The only way Purplebricks' dominance of the online agency sector can be challenged is via a merger between competitors or another stock market flotation to raise marketing funds.

This is the view of Oliver Lewis, research director at online estate agent comparison site SellingUp.com.

SellingUp has this week released a new research report which has been tracking the stock of online estate agents since PurpleBricks' flotation in December.


The study compares properties listed on Zoopla by Purplebricks, eMoov, Tepilo, HouseSimple and House Network.

The comparison site says these five agents shared approximately 75% of the 15,000 properties listed for sale (excluding those under offer/sold subject to contract) by online estate agents on Zoopla at the start of May.

As of the beginning of this month, Purplebricks had 6,582 properties listed for sale on Zoopla. 

This is more than the other four agents combined (4,495) and significantly ahead of second placed eMoov at 1,392.

The figures also show that Purplebricks' stock levels have increased significantly since its flotation last year. 

At the start of December – before listing on the London Stock Exchange's Alternative Investment Market – Purplebricks had 4,194 properties listed for sale on Zoopla.

The figures show that the agency's stock levels have increased each month since December. 

The other four agents' stock levels dipped in January before improving in February. 

SellingUp's research paints a similar picture to some statistics released by Rightmove at last week's FUTURE: PropTech conference.

The portal's survey of thousands of home movers found that the agency run by Kenny and Michael Bruce was ahead of its online rivals when it comes to consumer awareness.

Purplebricks was 'known' by 76% of participants when prompted and 19% of these people said they would consider using them to sell their home. 

The next highest figures were for Sarah Beeny's online agency, Tepilo, which scored 39% for consumer awareness, with 9% of these participants indicating they would consider using the firm.

“Purplebricks has clearly benefited enormously from the additional funds it has been able to access since becoming a public company in December," says Oliver Lewis, SellingUp's research director. 

"Its growth is likely to have been driven by substantial advertising spend which has enabled it to pull further away from its rivals to become an apparently unassailable market leader."

“It is hard to see another online estate agent seriously rivalling Purplebricks for market dominance in the near future without a merger taking place or a new flotation that might bring in enough shareholder money to fund a challenge,” he says. 

Purplebricks' pre-float prospectus showed the company made significant losses in its first three years of operation. 

In its trading update to the City this month, the agency reported that it expects full year revenue to be approximately £18.5 million. 

It also stated that it intends to move into profit in 2017.

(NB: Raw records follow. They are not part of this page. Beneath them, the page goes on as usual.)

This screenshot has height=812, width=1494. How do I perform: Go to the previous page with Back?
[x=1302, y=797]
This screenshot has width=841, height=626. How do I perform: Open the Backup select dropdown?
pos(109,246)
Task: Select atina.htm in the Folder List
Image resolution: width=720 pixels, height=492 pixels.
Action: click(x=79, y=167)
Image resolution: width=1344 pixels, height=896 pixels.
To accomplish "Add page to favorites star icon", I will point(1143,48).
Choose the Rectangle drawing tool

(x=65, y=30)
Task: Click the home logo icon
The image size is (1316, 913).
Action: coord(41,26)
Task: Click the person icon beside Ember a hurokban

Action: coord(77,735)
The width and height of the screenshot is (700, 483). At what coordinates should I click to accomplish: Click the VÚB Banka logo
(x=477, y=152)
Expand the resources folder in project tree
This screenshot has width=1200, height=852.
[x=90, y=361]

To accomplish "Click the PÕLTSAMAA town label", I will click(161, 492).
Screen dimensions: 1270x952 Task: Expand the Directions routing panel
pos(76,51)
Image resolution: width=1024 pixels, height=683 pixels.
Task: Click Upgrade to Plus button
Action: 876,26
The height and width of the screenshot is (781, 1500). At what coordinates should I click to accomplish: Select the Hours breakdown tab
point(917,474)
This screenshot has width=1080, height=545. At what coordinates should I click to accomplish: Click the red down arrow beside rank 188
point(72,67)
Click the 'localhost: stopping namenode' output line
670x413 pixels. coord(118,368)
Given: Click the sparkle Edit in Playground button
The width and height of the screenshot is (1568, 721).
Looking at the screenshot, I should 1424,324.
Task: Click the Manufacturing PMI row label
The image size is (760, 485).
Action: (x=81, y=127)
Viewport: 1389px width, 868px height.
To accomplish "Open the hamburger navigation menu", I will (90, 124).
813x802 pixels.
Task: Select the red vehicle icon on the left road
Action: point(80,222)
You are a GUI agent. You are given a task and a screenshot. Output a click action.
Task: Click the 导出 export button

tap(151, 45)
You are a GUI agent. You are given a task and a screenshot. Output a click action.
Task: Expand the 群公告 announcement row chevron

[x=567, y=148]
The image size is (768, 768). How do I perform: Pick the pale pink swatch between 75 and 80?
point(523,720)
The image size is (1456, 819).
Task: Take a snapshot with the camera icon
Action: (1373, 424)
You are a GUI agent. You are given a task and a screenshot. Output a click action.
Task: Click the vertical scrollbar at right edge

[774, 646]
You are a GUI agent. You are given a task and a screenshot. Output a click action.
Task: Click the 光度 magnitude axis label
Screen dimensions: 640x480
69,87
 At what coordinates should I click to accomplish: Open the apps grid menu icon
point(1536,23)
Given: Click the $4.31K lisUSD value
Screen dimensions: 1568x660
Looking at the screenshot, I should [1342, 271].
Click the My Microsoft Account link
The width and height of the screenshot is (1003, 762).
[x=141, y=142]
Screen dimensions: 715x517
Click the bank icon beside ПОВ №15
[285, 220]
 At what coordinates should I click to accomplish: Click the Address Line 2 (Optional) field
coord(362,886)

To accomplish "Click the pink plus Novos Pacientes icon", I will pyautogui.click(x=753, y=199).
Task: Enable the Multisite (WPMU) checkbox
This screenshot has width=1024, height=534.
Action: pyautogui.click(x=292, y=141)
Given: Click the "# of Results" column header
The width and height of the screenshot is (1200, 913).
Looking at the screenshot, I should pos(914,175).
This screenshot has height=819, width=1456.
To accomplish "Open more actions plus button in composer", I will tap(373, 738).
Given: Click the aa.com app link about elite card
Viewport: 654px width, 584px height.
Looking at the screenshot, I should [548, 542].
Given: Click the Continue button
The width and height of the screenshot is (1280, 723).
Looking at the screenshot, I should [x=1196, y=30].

Purplebricks' next update will see it announce its full year final results on June 16. 

  • Simon Whale

    In other news I Simon Whale fully intend to marry Kylie Minogue in 3rd Quarter 2017

    Terence Dicks

    Damn it, I was!!

  • Terence Dicks

    PB will continue to make losses, and when the ASA finally gets off its' toothless behind, it will fail completely.

  • icon

    Terence, you really are bitter aren't you?

  • David OConnor

    We are not selling books. Customer service is key! Online agency lose money and will continue to money. Online agency attempt to devalue traditional agency service. Selling property takes skill and you can not have a competent person selling your home for £495.
    What is key is that traditional agency don't devalue their proposition and chasing the fee to the bottom as the hurts the industry, the market and the customer.

  • Sceptical As Always

    Property for sale means nothing - let's see if they can sell them... Anyone can attract customers with cut-price fees but the truth is that not many perform well enough to keep them.